Establishing dance as an academic department would not be a revolutionary act on the part of the College. Williams is currently among only about 2 percent of U.S. colleges and universities that do not offer dance as a part of the academic curriculum. All of the other NESCAC schools offer academic credit for dance courses, eight of them offering majors in dance or joint theater and dance. One of the functions of the Committee will be to researchthe programs of other colleges and universities and discuss the specifics of the change to take place here.
In the past, students interested in dance as an area of academic study have found ways of working around the system, taking interdisciplinary courses through the art and theater departments and creating research-based independent study projects. “We have always had students with these interests, but we have no formal mechanisms to support academic study in dance, because we have not been an academic program,” said Sandra Burton, coordinator of the dance program. Through these kinds of connections to other departments, dance as an academic pursuit has already been proven popular with students.
One topic of discussion regards the preservation of dance as an option for physical education. “Our hope is that after the inquiry process, the dance program will be able to offer students two ways of participating, [both through academic and non-academic study,]” Burton said. Several other institutions employ this method, which allows students the opportunity to study dance to whatever extent they choose.
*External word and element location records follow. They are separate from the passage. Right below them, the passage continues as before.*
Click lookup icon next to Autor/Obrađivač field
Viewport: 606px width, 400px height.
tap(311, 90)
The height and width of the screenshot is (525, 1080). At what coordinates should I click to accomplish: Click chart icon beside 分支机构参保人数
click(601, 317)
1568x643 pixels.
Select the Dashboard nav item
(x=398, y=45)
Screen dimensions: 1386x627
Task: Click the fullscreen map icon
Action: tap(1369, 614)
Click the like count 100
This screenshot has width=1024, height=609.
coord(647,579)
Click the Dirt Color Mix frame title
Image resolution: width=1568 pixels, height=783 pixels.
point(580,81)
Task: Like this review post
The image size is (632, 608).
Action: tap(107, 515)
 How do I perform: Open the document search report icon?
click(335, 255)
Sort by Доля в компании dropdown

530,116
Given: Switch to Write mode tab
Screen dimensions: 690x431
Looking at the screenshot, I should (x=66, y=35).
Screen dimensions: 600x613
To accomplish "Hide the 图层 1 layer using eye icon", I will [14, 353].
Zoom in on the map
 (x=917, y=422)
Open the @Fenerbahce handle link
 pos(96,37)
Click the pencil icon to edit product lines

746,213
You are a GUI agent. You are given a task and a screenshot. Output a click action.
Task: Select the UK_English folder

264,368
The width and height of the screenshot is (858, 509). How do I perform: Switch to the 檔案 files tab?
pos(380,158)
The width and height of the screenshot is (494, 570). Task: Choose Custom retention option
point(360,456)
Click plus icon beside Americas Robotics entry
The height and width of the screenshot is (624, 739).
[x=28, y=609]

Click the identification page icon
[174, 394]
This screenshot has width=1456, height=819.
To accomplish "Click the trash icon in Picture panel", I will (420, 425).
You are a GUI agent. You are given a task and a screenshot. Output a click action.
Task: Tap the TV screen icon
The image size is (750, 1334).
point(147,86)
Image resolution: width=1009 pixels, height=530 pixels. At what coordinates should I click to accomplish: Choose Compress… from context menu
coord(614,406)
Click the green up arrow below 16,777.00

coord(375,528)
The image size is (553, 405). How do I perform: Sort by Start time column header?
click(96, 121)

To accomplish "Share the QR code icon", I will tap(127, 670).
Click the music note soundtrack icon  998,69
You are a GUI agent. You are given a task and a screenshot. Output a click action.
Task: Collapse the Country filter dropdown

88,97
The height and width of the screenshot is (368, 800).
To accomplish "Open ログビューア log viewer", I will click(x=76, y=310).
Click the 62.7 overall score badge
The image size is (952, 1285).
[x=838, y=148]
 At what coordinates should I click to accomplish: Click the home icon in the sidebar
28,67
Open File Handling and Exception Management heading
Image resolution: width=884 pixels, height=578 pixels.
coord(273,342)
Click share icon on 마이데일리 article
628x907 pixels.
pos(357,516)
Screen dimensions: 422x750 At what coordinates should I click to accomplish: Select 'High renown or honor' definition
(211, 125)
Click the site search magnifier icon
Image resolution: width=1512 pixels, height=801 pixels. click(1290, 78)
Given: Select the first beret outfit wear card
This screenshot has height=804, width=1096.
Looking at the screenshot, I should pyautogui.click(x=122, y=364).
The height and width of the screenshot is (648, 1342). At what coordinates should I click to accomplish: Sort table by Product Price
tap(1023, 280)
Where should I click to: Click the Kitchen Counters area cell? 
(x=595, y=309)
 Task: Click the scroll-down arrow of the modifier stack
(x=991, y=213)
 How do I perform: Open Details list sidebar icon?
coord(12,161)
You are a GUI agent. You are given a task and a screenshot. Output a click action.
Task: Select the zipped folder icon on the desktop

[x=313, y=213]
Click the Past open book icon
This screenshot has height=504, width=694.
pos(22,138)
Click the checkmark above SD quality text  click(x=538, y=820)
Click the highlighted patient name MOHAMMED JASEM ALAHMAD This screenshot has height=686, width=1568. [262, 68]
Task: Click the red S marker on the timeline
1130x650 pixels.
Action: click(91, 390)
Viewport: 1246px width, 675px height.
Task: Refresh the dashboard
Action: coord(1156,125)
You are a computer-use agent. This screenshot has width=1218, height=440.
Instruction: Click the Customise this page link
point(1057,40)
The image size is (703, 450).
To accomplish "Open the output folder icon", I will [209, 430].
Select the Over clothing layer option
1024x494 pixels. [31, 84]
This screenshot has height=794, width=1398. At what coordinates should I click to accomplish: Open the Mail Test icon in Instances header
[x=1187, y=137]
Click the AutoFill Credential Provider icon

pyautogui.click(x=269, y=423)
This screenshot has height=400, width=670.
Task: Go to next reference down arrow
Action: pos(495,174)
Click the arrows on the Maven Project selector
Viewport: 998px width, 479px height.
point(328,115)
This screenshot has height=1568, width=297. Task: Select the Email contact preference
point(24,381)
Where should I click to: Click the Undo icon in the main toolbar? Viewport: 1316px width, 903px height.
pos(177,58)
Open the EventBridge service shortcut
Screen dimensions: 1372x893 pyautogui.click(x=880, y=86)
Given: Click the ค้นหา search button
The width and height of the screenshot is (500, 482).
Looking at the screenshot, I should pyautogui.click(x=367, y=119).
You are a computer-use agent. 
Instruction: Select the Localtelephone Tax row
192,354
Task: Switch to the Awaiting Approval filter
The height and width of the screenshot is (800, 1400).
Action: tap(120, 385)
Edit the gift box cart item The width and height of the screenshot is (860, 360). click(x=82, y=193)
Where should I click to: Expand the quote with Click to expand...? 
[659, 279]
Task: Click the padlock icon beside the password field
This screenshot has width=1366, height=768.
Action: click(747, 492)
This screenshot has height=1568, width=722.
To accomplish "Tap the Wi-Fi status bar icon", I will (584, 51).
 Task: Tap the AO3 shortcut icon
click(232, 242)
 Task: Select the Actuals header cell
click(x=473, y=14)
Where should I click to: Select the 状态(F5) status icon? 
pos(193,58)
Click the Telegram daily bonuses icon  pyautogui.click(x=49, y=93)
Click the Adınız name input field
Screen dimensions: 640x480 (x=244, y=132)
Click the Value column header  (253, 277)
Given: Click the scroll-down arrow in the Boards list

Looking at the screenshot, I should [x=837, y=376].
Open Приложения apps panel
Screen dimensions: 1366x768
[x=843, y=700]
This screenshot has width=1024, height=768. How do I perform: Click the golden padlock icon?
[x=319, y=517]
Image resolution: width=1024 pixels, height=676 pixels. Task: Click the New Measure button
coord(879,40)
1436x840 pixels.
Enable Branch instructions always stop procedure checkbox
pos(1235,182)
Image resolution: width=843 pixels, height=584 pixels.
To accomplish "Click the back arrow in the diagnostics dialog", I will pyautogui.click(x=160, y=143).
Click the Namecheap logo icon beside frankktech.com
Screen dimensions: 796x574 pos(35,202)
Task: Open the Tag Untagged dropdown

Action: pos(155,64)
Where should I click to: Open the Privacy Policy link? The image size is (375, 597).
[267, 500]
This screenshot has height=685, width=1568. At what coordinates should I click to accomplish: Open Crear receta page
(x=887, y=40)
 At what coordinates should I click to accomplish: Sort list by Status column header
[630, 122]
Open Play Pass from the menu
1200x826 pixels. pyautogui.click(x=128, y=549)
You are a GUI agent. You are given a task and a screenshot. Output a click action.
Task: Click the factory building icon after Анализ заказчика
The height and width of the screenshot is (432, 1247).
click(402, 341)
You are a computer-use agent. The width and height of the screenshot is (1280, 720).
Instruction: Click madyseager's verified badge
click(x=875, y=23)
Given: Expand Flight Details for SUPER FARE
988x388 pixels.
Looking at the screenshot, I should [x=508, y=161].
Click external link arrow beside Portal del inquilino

The Committee will also consider facility limitations within the program. The dance program currently serves about 100 students per year, and the facilities even now are not sufficient, according to Silva. What was formerly a valued dance space in Lasell is now home to the new Upper Lasell Fitness Center, and although the newly renovated Goodrich includes an area designated for dance, the current spaces are not sufficient to support an academic program, which will require more seminar rooms in addition to studio space.
Throughout the coming year, the Committee will continue to look into these issues, as well as the staffing, budget and curriculum of the new program. “[I am] hopeful that the outcome will be a program that is even stronger, more vibrant and better able to meet the needs of our students and provide them with an excellent environment for creativity and study,” Burton said. No official deadline has been set for the inauguration of the revamped program.